Show every line in the material below in which the string "computer" appears.

BEGIN

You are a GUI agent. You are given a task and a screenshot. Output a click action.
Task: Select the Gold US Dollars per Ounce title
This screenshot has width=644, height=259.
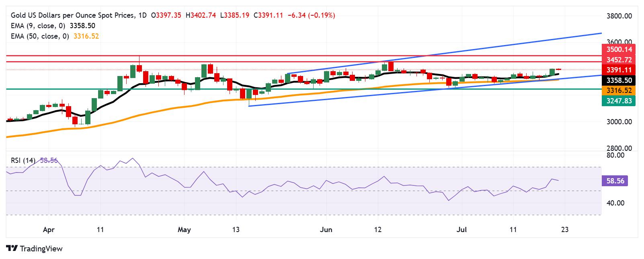pos(74,15)
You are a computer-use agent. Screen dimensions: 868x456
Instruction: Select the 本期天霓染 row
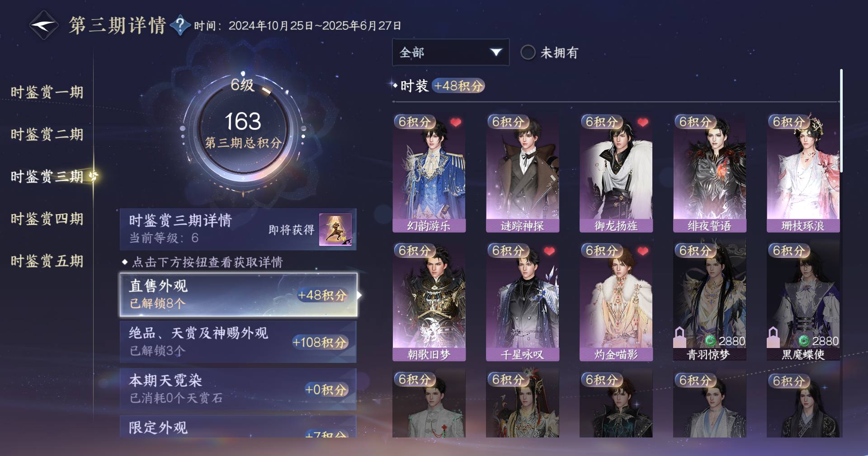238,389
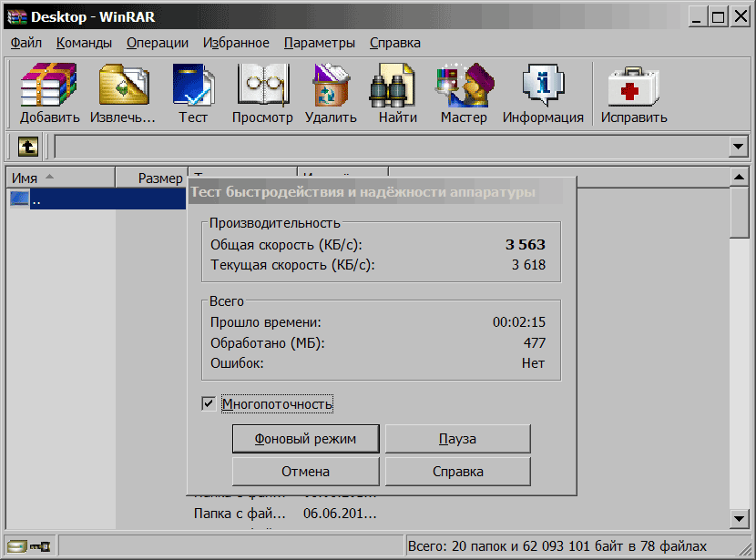
Task: Toggle the Многопоточность checkbox
Action: pos(209,403)
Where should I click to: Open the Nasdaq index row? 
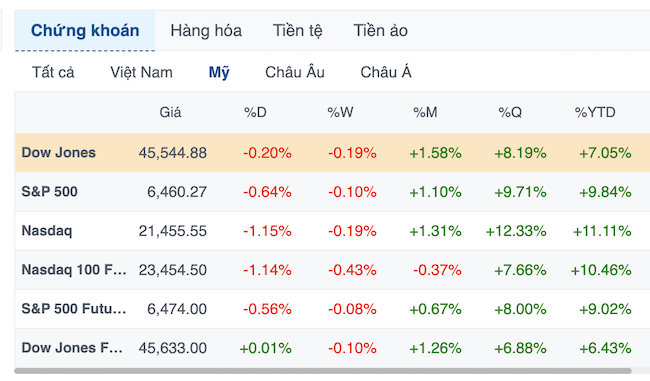pyautogui.click(x=332, y=231)
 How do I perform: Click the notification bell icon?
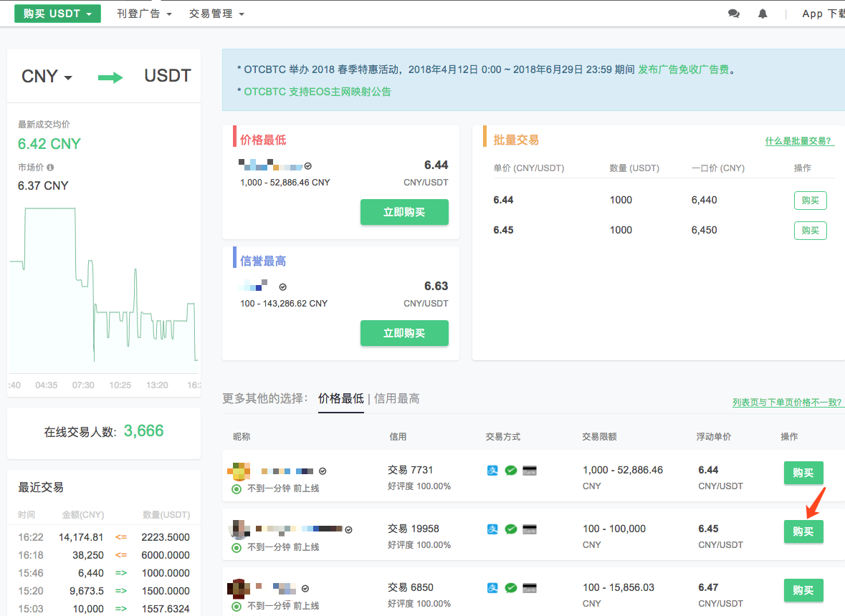pyautogui.click(x=762, y=13)
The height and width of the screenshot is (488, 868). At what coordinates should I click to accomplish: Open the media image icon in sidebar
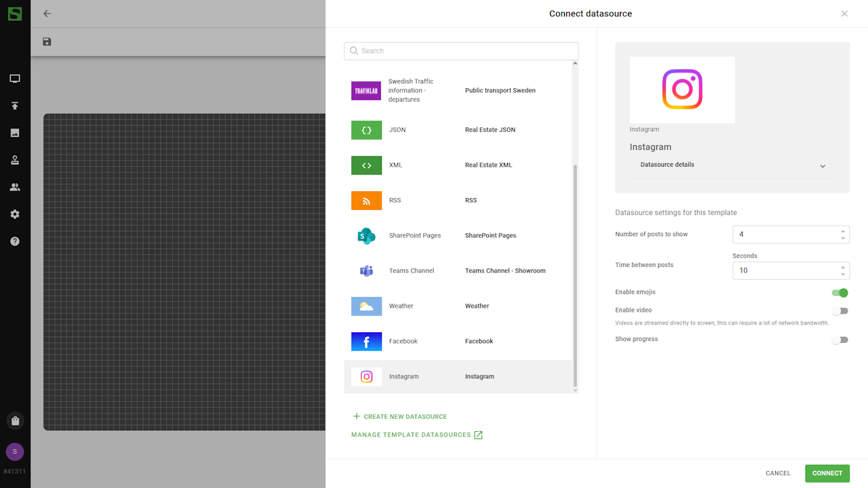[15, 133]
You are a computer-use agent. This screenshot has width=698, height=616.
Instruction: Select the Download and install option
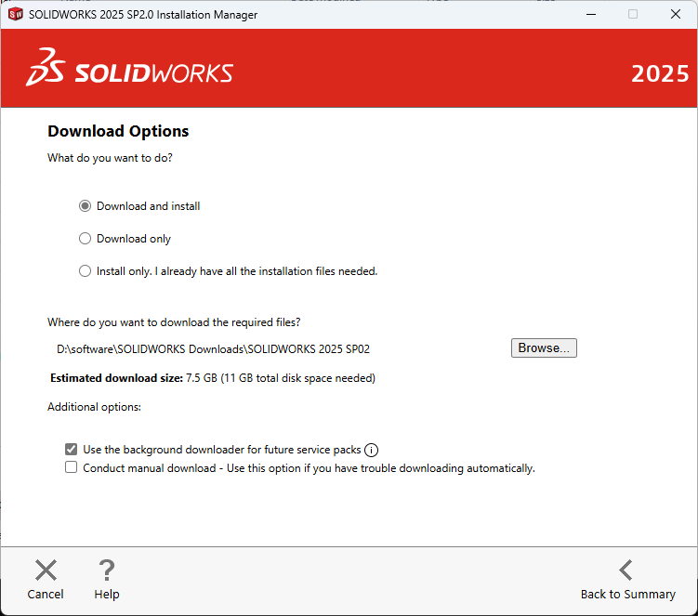[86, 206]
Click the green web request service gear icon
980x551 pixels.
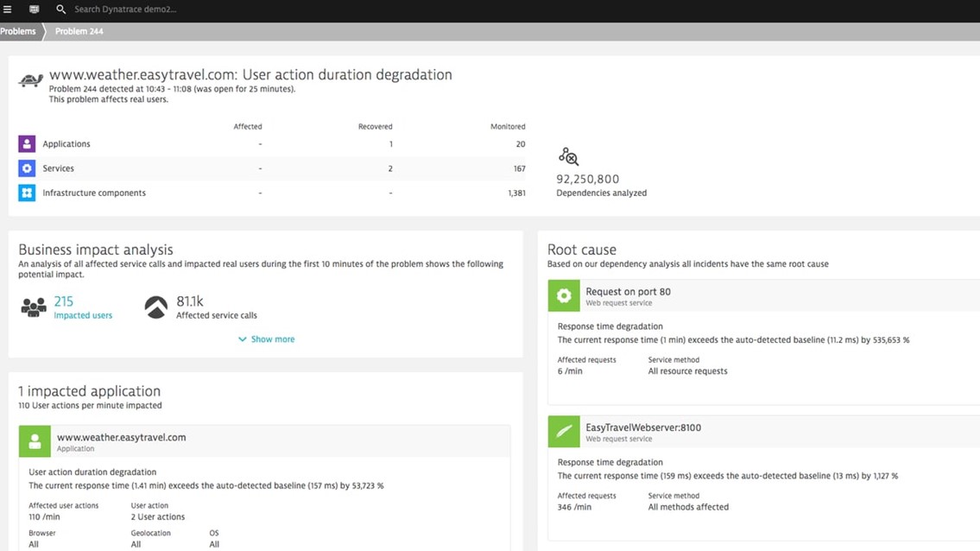563,295
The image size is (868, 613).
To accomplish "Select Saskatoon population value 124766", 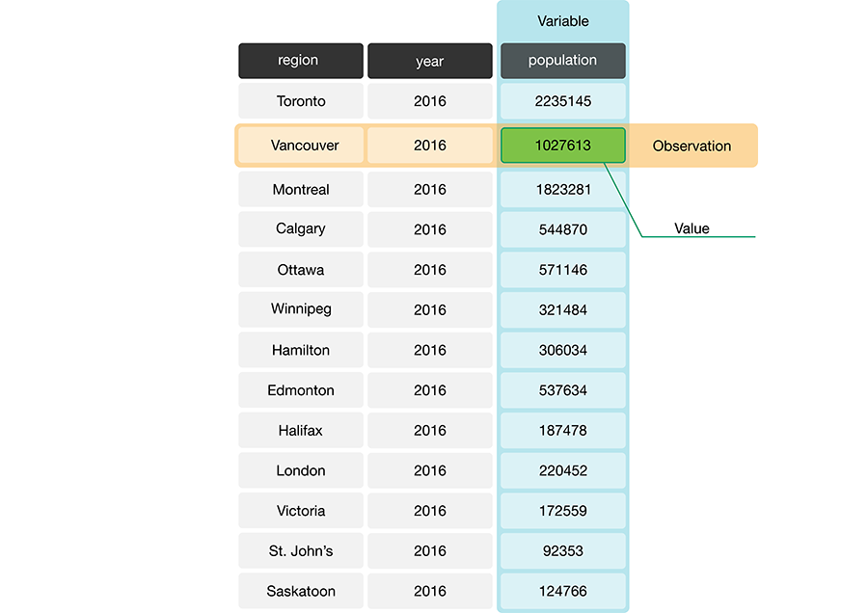I will 562,591.
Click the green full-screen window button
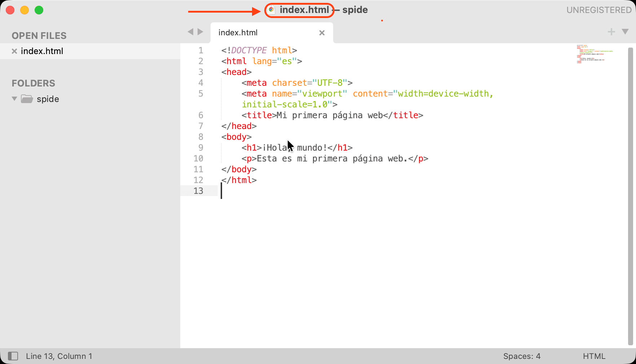Image resolution: width=636 pixels, height=364 pixels. tap(39, 10)
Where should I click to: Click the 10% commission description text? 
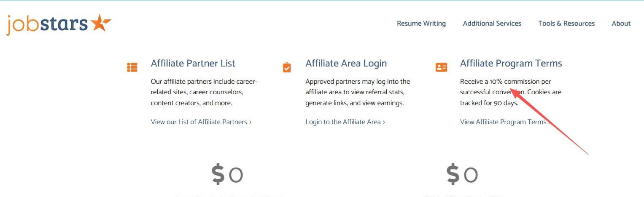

END

__Your solution__
You are a computer-use agent. Screen dimensions: 868x456
You are a computer-use agent. This screenshot has width=698, height=616.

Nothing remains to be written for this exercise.